A: There are a handful of us who moderate the group. The most interesting part is probably just dealing with the weird interactions in private messages and in real life. For me personally, I’ve gotten the full gamut of vague death threats, fan mail, and sexual propositions. All of the moderators have, at one point or another, dealt with strange (sometimes good, sometimes bad) interactions with people on and offline. It’s a weird vibe. I think the community is really great and generally everyone likes to have fun and has a good sense of humor. Considering how many people participate actively on the page (in the last thirty days we’ve had nearly a million posts, comments, and reactions and we have about 70,000 active and regular users) it’s pretty amazing the environment isn’t way more toxic. In terms of fostering community, I think it’s less about the memes and more about it being a place to share the common experience of being miserable in law school and even miserable as a practicing attorney.

CTLJ:  Why do you think some posts perform better than others? What makes a good meme?
A: Being current is pretty key, that’s the way to flourish in the meme economy. Your memes gotta be fresh baby. You also need to establish that your content isn’t bad or in the very least, build an audience of people who will consume it and appreciate it. There are plenty of people on the page who hate my existence, myself included. But you’ve gotta remember, haters are losers (myself included). You’ve also gotta be willing to delete your bad content. I delete basically anything I post that doesn’t break 120 reactions in the first 60 minutes. It’s brutal out there.
As far as what makes a good meme? You may as well ask Mozart how he wrote The Magic Flute.
What makes a sunset beautiful?
It has to speak to the very soul. In the very least, it has to make some say “heh” and press a button on their phone to give my brain the good chemicals.
All of this also makes me seem like an insane person, which I am.

 

CTLJ:  What’s your favorite meme from this year? From last year?
A: Way too early in this year to pick out a meme, in my opinion. Some years have some incredible late entries. Last year my top was probably Storming Area 51, in a dead heat with “Are you in the right headspace” text.

 

CTLJ: Do you think the virality of memes in general is a good or bad thing?
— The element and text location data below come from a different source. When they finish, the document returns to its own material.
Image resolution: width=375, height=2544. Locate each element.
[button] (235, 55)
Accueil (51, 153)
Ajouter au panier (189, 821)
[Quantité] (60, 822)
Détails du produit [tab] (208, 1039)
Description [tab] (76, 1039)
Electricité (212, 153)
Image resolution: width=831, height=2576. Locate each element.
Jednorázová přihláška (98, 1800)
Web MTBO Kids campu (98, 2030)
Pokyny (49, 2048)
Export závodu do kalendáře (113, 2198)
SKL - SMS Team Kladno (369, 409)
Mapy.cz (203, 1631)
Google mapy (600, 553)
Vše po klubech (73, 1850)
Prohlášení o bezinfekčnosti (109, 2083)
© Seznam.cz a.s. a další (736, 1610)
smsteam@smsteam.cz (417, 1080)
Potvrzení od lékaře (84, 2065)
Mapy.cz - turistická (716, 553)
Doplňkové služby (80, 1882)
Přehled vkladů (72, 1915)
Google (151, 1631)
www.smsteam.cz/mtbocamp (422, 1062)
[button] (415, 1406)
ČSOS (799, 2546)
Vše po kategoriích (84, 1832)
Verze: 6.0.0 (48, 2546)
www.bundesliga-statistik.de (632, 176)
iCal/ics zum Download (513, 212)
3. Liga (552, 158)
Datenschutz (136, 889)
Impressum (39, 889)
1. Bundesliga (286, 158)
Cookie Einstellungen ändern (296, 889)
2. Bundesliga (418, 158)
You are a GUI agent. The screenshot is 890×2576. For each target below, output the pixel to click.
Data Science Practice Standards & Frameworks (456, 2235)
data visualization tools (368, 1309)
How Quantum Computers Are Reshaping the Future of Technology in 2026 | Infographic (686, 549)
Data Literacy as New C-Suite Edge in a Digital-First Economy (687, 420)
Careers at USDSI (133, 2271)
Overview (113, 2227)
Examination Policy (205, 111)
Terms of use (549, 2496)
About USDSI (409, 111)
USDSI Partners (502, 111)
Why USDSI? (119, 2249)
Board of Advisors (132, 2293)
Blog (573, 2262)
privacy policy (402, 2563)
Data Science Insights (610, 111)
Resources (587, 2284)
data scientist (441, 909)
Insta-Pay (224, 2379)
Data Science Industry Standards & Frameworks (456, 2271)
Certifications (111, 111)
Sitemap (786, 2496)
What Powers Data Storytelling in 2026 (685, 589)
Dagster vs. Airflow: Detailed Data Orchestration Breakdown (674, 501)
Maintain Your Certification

What about their ephemerality? Do they foster or hinder good discussion?
A: Memes have been a thing well before we were all extremely online. If you sat around quoting the movie Anchorman, or if you and for some reason every person you know knows the words to “The Krusty Crab Pizza” or the “F.U.N.” song, you’ve participated in meme culture. Life is ephemeral, I see no reason to be alarmed if forms of artistic expression are any different.
CTLJ: Has the group ever received a takedown notice from a copyright holder? What do you think about the legal position of memes in terms of intellectual property?
A: We’ve been safe so far, and typically we’re protected by Fair Use. Who is intellectual property? I don’t know her.